Since 2004, the Teatro del Falcone (Falcone Theatre) has hosted temporary exhibitions only, although its history as a theatre goes back more than five hundred years.

The Falcone is the oldest Genoese historical theatre and its origin seems to date back to an inn called “ad signum Falconis” on the Strada di Prè where, from the end of the sixteenth century, shows staged by travelling companies could be watched before they moved on to the city centre.

The auditorium underwent improvements and enlargements in the following decades and, in 1602, was bought by Gabriele Adorno and turned into a real theatre around 1651. The Republic of Genoa thus found itself with its first theatre for a paying public, second only to Venice. Eugenio Durazzo, who already owned Palazzo Reale, bought the theatre at the end of the seventeenth century and had it rebuilt in 1704 after it had been destroyed by fire two years before.

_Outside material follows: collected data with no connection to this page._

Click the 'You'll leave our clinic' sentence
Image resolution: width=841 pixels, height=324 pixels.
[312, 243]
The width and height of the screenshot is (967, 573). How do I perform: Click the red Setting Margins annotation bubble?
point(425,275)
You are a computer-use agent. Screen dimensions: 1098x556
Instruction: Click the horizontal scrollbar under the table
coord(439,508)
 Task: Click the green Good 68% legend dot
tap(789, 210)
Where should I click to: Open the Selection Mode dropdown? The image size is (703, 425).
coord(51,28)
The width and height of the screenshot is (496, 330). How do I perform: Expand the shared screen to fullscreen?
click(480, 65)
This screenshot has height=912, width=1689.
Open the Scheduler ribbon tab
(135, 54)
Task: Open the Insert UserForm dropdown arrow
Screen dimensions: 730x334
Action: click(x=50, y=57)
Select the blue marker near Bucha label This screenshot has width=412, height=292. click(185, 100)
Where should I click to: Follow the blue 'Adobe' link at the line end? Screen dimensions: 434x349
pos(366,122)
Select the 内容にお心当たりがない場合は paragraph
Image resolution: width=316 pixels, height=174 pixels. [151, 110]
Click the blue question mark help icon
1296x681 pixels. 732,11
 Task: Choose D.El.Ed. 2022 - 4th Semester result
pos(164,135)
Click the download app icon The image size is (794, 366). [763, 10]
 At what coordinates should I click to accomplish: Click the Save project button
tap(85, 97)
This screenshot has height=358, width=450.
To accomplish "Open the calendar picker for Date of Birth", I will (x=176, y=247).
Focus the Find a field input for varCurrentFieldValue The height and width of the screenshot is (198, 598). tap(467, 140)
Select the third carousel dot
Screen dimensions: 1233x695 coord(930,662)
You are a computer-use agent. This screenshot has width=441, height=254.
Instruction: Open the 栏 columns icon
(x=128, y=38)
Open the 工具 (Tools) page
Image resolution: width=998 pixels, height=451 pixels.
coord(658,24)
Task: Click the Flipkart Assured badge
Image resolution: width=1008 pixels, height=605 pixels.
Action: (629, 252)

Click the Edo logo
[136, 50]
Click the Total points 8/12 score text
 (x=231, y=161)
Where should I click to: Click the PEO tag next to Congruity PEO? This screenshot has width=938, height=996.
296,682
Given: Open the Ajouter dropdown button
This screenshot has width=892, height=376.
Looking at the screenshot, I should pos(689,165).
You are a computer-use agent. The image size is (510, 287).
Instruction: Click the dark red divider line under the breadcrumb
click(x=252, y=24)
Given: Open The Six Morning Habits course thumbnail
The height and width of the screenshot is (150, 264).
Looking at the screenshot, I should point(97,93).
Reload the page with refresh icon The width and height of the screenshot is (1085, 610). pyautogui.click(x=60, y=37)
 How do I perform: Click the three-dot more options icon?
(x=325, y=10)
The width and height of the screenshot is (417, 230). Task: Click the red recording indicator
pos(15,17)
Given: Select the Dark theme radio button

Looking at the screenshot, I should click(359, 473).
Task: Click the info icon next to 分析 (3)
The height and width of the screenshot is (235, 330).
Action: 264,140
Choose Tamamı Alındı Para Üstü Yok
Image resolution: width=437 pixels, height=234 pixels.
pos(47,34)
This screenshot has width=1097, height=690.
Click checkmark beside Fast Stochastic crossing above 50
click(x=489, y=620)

To be able to have a theatre within the perimeter of his palazzo was the highest ambition of Eugenio Durazzo, who was undoubtedly a man with an extraordinary personality and wide interests. The Durazzo family was certainly the only one in Genoa that had private access from their apartments to a real theatre, to which the paying public entered from the open street.

Eighteenth-century chronicles recall numerous cultural and worldly events at the Falcone, one of them being the hospitality given to Carlo Goldoni, who lived in Genoa in the spring and summer in 1736 while following the Venetian company of San Samuele. In 1824, the theatre became the property of the Savoys and went into a phase of slow decline, until finally becoming a warehouse at the end of the century.

The Falcone suffered irreparable bomb damage on 9 May 1944. Between 1948 and 1949, following a project by Raffaello Trinci, it was completely demolished and a reinforced concrete building was erected on its foundations, following Le Corbusier rationalism, and opened in 1953 for art exhibitions, conferences and concerts.